- [TEXTO]
++++++++++

Próxima parada: aventura

La idea era hacer un viaje inolvidable por el norte de Laos. Pero llegar allí se convirtió en la aventura



Un templo budista en Luang Prabang.

Hace poco leí que a finales de 2021 se había inaugurado una nueva ruta de tren de alta velocidad en Laos. El ferrocarril China-Laos puede recorrer los 150 kilómetros que separan la antigua capital de Luang Prabang de la frontera china en solo 90 minutos. Más de un millón y medio de pasajeros viajan en él al año, lo que supone un cambio revolucionario para un país donde la infraestructura de transporte es muy escasa.

Yo, que ya había visitado este remoto rincón de Laos, me pregunté: ¿Por qué alguien preferiría viajar por esa ruta tan rápida cuando se puede recorrer prácticamente el mismo trayecto en tres días en barco sin saber si lograrás llegar?”

++++++++++

- [Registros de texto y de señalamiento de elementos]
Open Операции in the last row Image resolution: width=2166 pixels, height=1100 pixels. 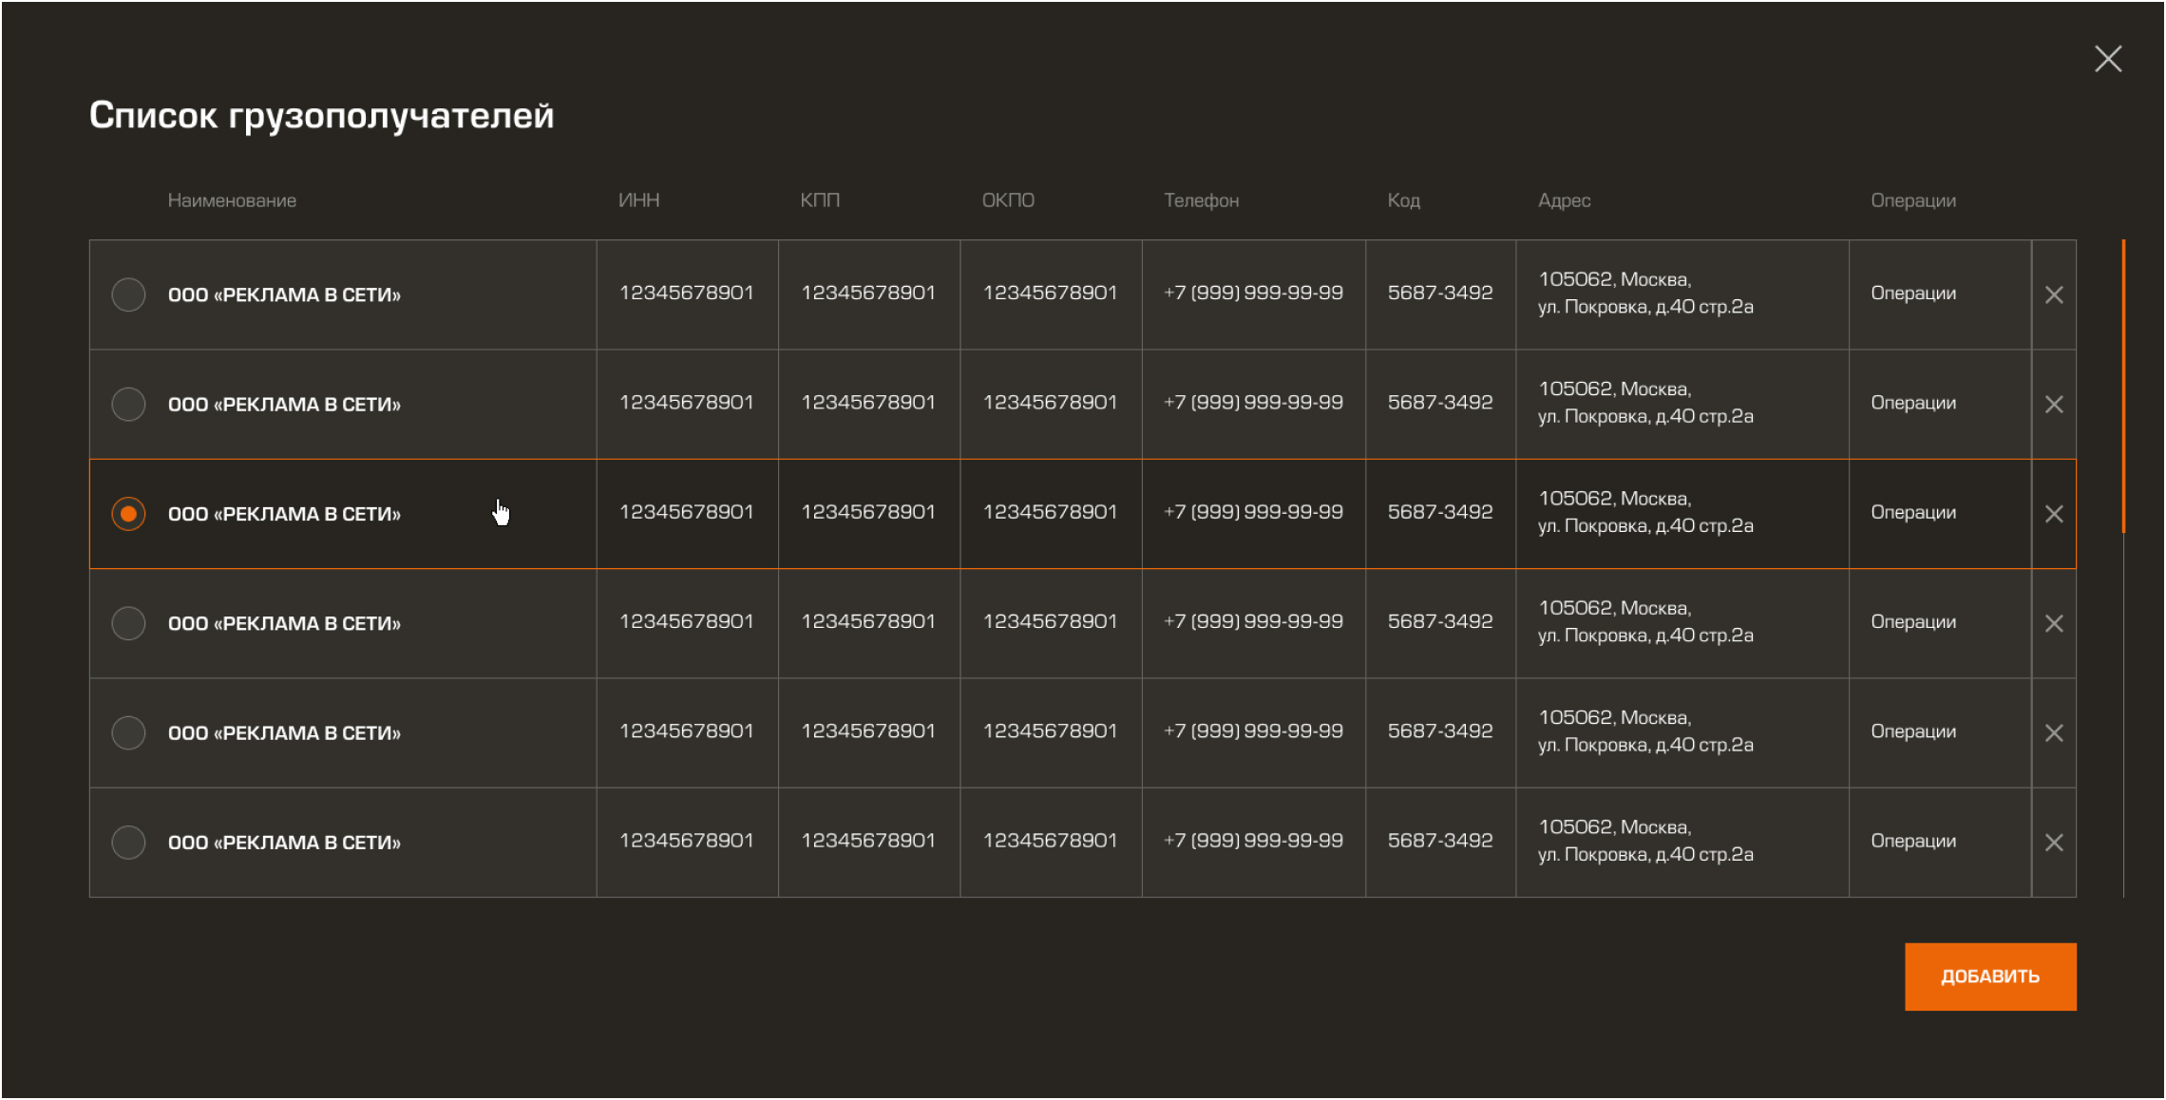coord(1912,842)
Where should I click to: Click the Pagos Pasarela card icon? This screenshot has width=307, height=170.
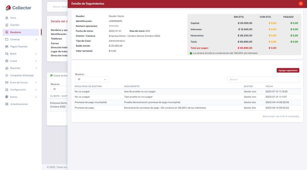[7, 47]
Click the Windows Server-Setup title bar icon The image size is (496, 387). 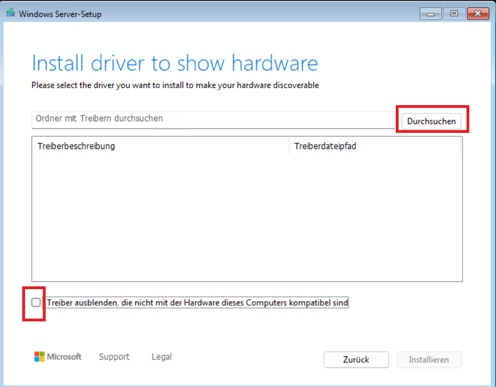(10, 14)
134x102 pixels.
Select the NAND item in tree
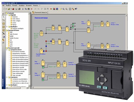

++++++++++

- [EJERCICIOS]
a - Responde a estas preguntas sobre el texto del viaje por Laos:
(i) ¿Por qué región de Laos era el viaje?
(ii) ¿Cuántos kilómetros separan Luang Prabang de la frontera china?
(iii) ¿Cuántos días se tarda en hacer el trayecto en barco?
b - Por favor, copia del texto del viaje por Laos el fragmento que va desde "Hace poco leí" hasta "es muy escasa.", ambos incluidos.

- [SOLUCIONES]
a -
(i) Por el norte de Laos.
(ii) 150 kilómetros.
(iii) Tres días.

b -
Hace poco leí que a finales de 2021 se había inaugurado una nueva ruta de tren de alta velocidad en Laos. El ferrocarril China-Laos puede recorrer los 150 kilómetros que separan la antigua capital de Luang Prabang de la frontera china en solo 90 minutos. Más de un millón y medio de pasajeros viajan en él al año, lo que supone un cambio revolucionario para un país donde la infraestructura de transporte es muy escasa.